Ceremonioso, puso la bandeja sobre el escritorio y se paró con los brazos cruzados sobre el pecho frente a donde yo padecía el repentino invierno de mis miedos.
—Señor duque Charles Théobald Choiseul de Praslin, con todo respeto debo llamarlo a la cordura y la fuerza de carácter —dijo con tono grave, casi sacerdotal, que nunca antes le escuché—. Hombres como usted viven vidas cómodas. Comparadas con las nuestras, sus preocupaciones son apenas un desvío en sus rutinas de satisfacciones y deleites. Usted nunca supo hasta ahora lo que es ser uno más de la masa humana indistinta e irrelevante que se mueve como gran marea sobre esta Tierra, aceptando sin otra alternativa la suerte, casi siempre maldita, que el destino le sirve. Un día detrás del otro, las carencias de un tipo generan carencias de otro; la desgracia en el trabajo afecta al amor, al hijo. Se pierde el pan y se pierde la honra. Si a usted le angustia verse obligado a cambiar de identidad, imagine lo que es tener que hacerlo varias veces en la vida; imagine un alma noble y honesta obligada a traficar y hacerse acompañar de maleantes para sobrevivir. La sobrevivencia, señor duque, es la vela y el viento que empuja esta carne que somos, porque mientras siga prendido en el pecho ese fuelle que al respirar alimenta el pequeño motor encendido que se esconde tras el costillar, nada es más importante. Yo, que lo arranqué con mis manos de la muerte, lo conmino a que considere su vivencia como una suerte. ¿Qué sabe usted lo que le depara más adelante la vida? ¿Qué sabe usted si todo esto ha sucedido por alguna razón más allá de su comprensión?
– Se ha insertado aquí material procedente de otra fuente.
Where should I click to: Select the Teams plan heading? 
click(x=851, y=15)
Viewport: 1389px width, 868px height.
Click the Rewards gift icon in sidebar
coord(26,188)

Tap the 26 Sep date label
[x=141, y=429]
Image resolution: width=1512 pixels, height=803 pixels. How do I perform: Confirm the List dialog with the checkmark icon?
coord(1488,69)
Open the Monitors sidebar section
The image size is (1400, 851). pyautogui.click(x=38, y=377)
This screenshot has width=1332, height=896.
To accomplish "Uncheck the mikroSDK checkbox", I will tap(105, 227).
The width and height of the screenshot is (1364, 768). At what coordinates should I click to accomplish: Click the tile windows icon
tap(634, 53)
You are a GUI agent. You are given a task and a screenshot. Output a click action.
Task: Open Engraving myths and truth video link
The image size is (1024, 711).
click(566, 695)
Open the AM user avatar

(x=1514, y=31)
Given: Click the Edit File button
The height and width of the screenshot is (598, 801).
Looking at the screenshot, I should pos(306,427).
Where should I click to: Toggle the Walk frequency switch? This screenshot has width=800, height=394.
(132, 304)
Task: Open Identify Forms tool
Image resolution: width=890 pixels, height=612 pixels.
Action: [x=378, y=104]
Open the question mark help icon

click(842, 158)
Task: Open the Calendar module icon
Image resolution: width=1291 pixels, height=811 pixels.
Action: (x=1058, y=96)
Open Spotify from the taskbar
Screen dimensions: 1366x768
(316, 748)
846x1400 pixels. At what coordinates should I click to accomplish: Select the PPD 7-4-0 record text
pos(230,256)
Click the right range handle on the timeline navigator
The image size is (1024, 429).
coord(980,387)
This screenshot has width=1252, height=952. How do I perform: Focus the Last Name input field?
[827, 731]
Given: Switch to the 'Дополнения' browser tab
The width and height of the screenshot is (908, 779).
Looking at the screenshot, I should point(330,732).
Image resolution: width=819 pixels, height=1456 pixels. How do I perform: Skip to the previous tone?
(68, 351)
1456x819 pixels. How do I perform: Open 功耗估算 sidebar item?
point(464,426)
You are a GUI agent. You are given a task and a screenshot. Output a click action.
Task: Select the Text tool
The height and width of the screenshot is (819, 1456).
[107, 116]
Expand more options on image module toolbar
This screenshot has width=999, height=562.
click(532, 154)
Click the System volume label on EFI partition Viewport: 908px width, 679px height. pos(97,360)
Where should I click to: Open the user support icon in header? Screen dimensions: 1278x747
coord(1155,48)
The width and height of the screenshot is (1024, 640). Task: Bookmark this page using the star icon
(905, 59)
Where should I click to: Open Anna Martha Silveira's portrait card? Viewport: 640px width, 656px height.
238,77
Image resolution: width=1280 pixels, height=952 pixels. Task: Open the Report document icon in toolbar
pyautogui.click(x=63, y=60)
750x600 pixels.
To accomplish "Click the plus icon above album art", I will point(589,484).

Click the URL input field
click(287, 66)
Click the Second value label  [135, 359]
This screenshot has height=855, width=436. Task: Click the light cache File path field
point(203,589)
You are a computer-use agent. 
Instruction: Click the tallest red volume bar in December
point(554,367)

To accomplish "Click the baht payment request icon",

Ya le dije que el mundo, en su ancha geografía, es suficiente para albergarlo sin delatarlo, pero usted debe disponerse a ser más de lo que ha sido, debe retar su alma dormida y no cederle a la nostalgia su presente.
»Le deseo una cena agradable. Haga el favor de colocar la bandeja afuera en el suelo cuando termine. Buenas noches.